L’écume de l’actualité au jour le jour est disponible partout, gratuitement à tout moment et sous toutes les formes. Mais la curiosité des lecteurs, leur besoin de compréhension n’est pas satisfait. Le mensuel américain Atlantic Monthly a étudié en décembre dernier les fonctions « articles les plus envoyés », disponibles sur les sites des grands quotidiens. Résultat : « Les lecteurs plébiscitent les articles qui offrent une plus value, quelque chose qui n’est pas disponible ailleurs. Ils apprécient une enquête en profondeur, un récit prenant, un point de vue décalé qui, même dans la blogosphère (voire particulièrement dans la blogosphère), ne se trouve qu’au compte-goutte. Ce sont des articles bien écrits, sur des histoires fortes, personnelles, lues nulle part et qui surprennent les lecteurs ». XXI répond à cette aspiration.

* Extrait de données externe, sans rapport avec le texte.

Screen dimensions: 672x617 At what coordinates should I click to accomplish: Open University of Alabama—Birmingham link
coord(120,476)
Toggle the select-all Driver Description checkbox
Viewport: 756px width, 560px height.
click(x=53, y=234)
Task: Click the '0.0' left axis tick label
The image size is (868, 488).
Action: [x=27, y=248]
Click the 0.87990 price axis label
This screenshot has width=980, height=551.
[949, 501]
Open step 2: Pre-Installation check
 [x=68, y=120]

Parier sur le grand format.

Les anglo-saxons appellent le « narrative writing », ce journalisme de récit, qui prend le temps d’aller voir et qui emporte le lecteur dans la lecture.

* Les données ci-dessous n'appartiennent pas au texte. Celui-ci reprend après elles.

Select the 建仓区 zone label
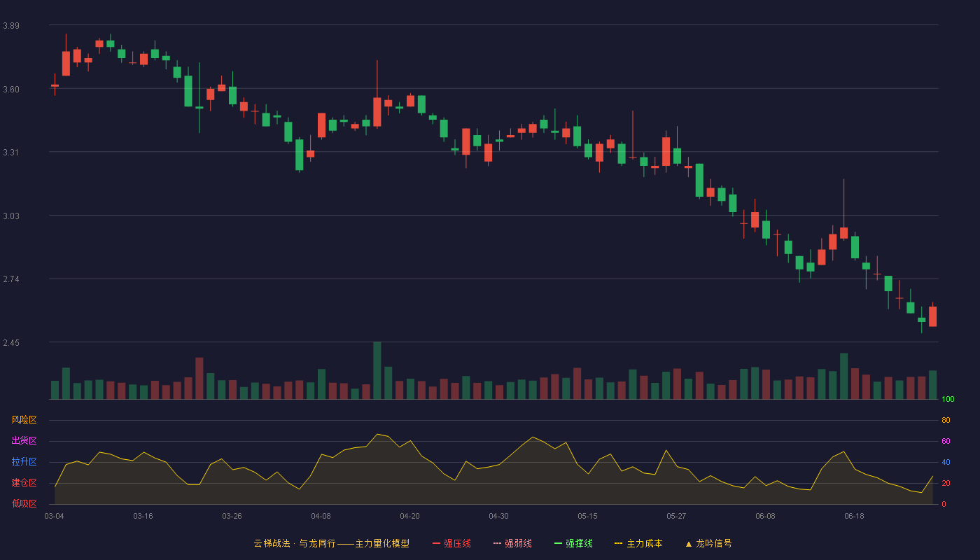Viewport: 980px width, 560px height. click(24, 483)
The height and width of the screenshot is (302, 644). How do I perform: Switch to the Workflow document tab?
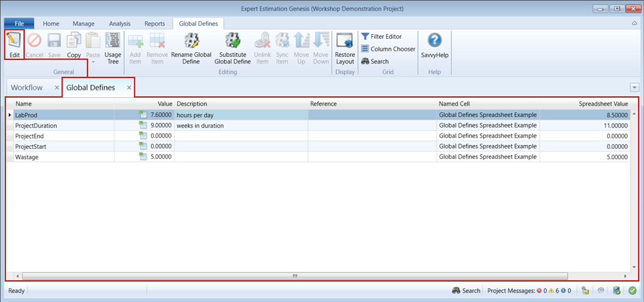point(27,88)
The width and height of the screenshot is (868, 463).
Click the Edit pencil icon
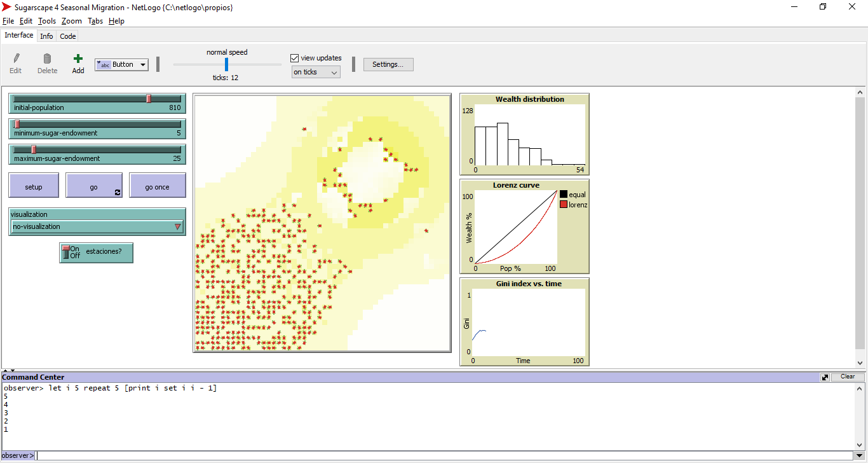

En 1979, le jeune Bill Bufford a repris une antique revue universitaire anglaise, Granta, qui tirait à 1.800 ex. Il sentait que les lignes du monde étaient en train de bouger. Il a envoyé des journalistes et des écrivains dans les usines ou les banlieues de Margaret Thatcher, en Chine, au Venezuela ou en Roumanie. Les ventes se sont envolées. Et de ce creuset sont sortis Salman Rushdie, Hanif Kureishi et tant d’autres.

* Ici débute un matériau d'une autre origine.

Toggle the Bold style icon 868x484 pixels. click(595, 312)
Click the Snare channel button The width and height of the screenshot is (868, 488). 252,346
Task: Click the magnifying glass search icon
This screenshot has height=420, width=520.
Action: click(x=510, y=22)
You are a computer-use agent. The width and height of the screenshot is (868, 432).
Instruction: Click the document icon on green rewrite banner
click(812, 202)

Après le 11 septembre 2001, le mensuel Vanity fair, a opéré une révolution similaire : il compte désormais plus de correspondants de guerre que de chroniqueurs de mode. Les exemples étrangers de « narrative writing » sont nombreux, depuis The New Yorker jusqu’aux quotidiens espagnols El Païs et El Mundo.

Rassembler les genres.
XXI rassemble des auteurs qui veulent se confronter au réel, quel que soit leur mode d’expression. Le talent n’a pas de passeport. Les lignes de frontière ont explosé entre le roman, la bande dessinée, le polar, la photographie, le documentaire et le journalisme.
Persépolis est une BD autobiographique, devenue un film d’animation qui a permis à des millions de gens de comprendre la révolution iranienne. Michaël Moore a obtenu la Palme d’or à Cannes pour son documentaire sur Georges W. Bush. La trilogie policière Millénium dont le succès submerge l’Europe raconte l’aventure d’un mensuel indépendant en Suède qui lutte contre la délinquance financière et de l’extrême droite.
De grands dessinateurs de BD comme Jean-Philippe Stassen, Jacques Ferrandez, Joe Sacco sont de l’aventure de XXI, tout comme des romanciers à l’image d’Emmanuel Carrère, d’anciens journalistes devenus écrivains comme Sorj Chalandon, Denis Robert ou Jean Rolin, des freelances comme Judith Perrignon, Armelle Vincent ou Maria Malagardis des signatures de quotidiens comme Jean-Pierre Perrin, Laure Mandeville, Philippe Lançon ou Colette Braeckman, des photo reporters comme Carl de Keyzer de Magnum.
Le seul impératif est d’aller sur place, prendre le temps, rendre compte, en captivant le lecteur.